Disclaimer: It would be suffice if you read the blog as such. If you are interested you can also toggle the “expand” option and read in-depth reasoning/derivations below.


Little introduction to VAEs

VAEs are class of Generative models that is structured in form of encoder compressing the input distribution of images to a latent space distribution (usually Unit Gaussian) of much smaller dimension and decoder using the sampled variables from the distribition to generate new data samples that look very similar to the input distribution as a whole.

vae architecture

Consider the above image. Consider an image passing through encoder, i.e applying series of convolution operations. Since we want the latent space variables to be distributed as unit gaussian, the encoder outputs mean vector (\(\vec{\mu}\)) and standard deviation vector (\(\vec{\sigma}\)) of some smaller dimension (say 2 dimensional vector for simplicity)

Why we are forcing the latent space to be in unit gaussian?

Expand

People also use other distributions like von Mises-Fisher distribution etc, but Unit Gaussian as a prior is widely used for a reason that it helps in deriving a simple KL divergence equation in the loss function. To get an idea of the derivation, click the Expand toggle under Loss function section.


Reparametrization trick is used to generate samples from the latent space which is passed on to decoder to get new images.
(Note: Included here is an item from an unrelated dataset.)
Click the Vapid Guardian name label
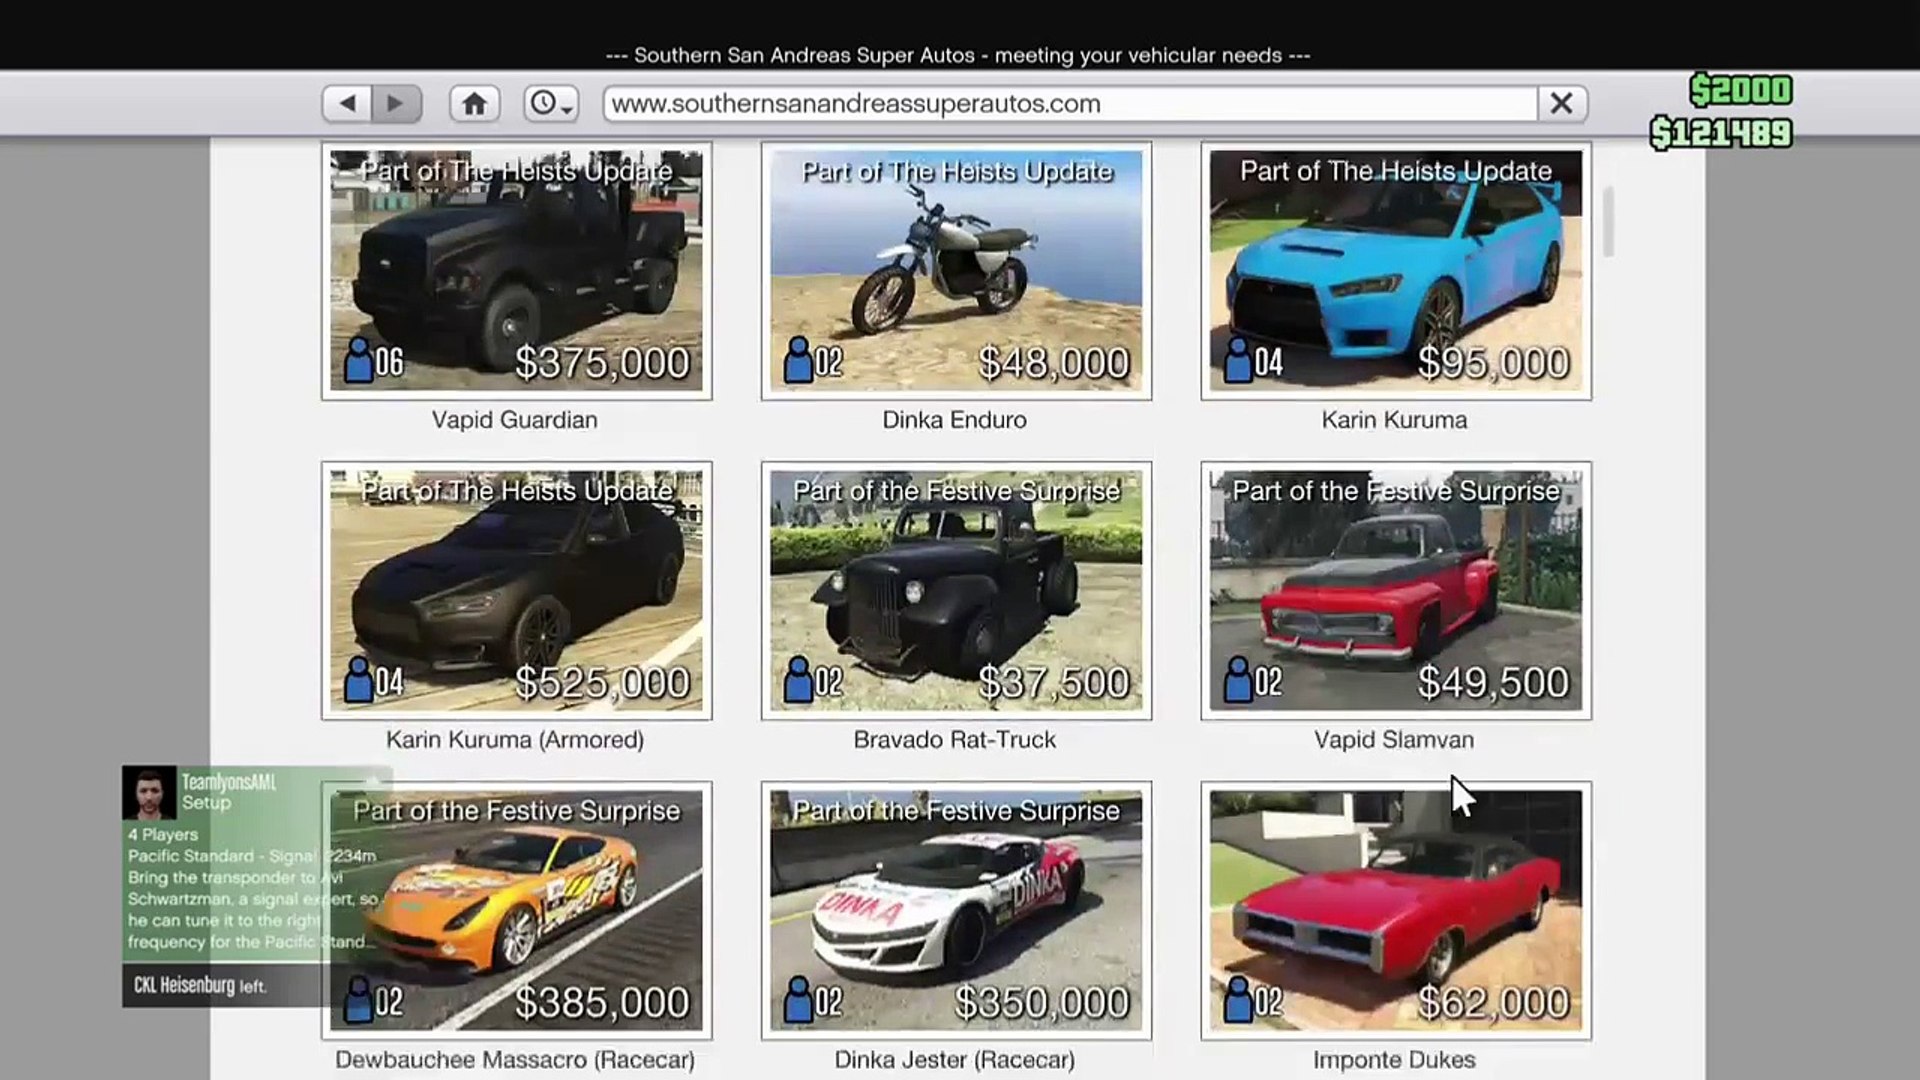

Essentially decoder is learning a mapping from latent space distribution to complex manifold(some high dimensional space).

Loss function

\[\text{VAE Loss} = \text{Reconstruction Loss} + \text{KL Divergence Loss}\] \[\text{Reconstruction Loss} = \frac{1}{N} \sum_{i=1}^{N} \| x_i - \hat{x}_i \|^{2}\] \[\text{KL Divergence Loss} = -\frac{1}{2} \sum_{j=1}^{J} (1 + \log(\sigma_j^2) - \mu_j^2 - \sigma_j^2)\]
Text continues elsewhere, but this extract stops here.